Swann received a reply from FBI Director J. Edgar Hoover, who directed him to England, where he met a man who had dealt with 20 or 30 cases regarding bite marks. Swann was able to get the information he needed and based on a cast made of Boden's teeth, he managed to demonstrate 29 points of similarity between the bite marks in Porteous' body and Boden's teeth.

==Conviction==
The evidence provided by Gordon Swann was sufficient for the jury of Boden's trial to find him guilty for the murder of Elizabeth Porteous and subsequently sentenced to life imprisonment. Boden was the first murderer to be convicted in North America based on odontological evidence.
Boden then returned to Montreal to face trial, where he confessed to three murders of Shirley Audette, Marielle Archambault, and Jean Way, and was sentenced to three additional life terms. Boden was sent to the Kingston Penitentiary in Kingston, Ontario, where he began serving his sentence on 16 February 1972. Boden was initially believed to be involved in the death of Norma Vaillancourt, a 21-year-old student killed on 23 July 1968, but denied involvement. In 1994, Raymond Sauve was convicted of Vaillancourt's death and sentenced to ten years in prison.

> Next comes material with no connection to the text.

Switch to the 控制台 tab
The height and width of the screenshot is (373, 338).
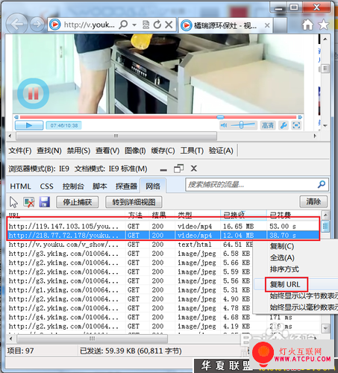pyautogui.click(x=73, y=187)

In 1977, Boden was granted a credit card by American Express five years into his life sentence, which he used while out on a day pass from prison in Laval while eating lunch with his social worker in the Kon Tiki restaurant at the Mount Royal Hotel in downtown Montreal. He went to use the washroom and escaped through the bathroom window. He was recaptured several days later at a bar on Mackay Street in downtown Montreal. Three prison guards were disciplined, and American Express conducted an internal investigation to find out how a prisoner serving a life sentence for murder managed to get a credit card.

==Death==
Boden died from skin cancer at Kingston General Hospital on 27 March 2006 after being confined in the hospital for six weeks.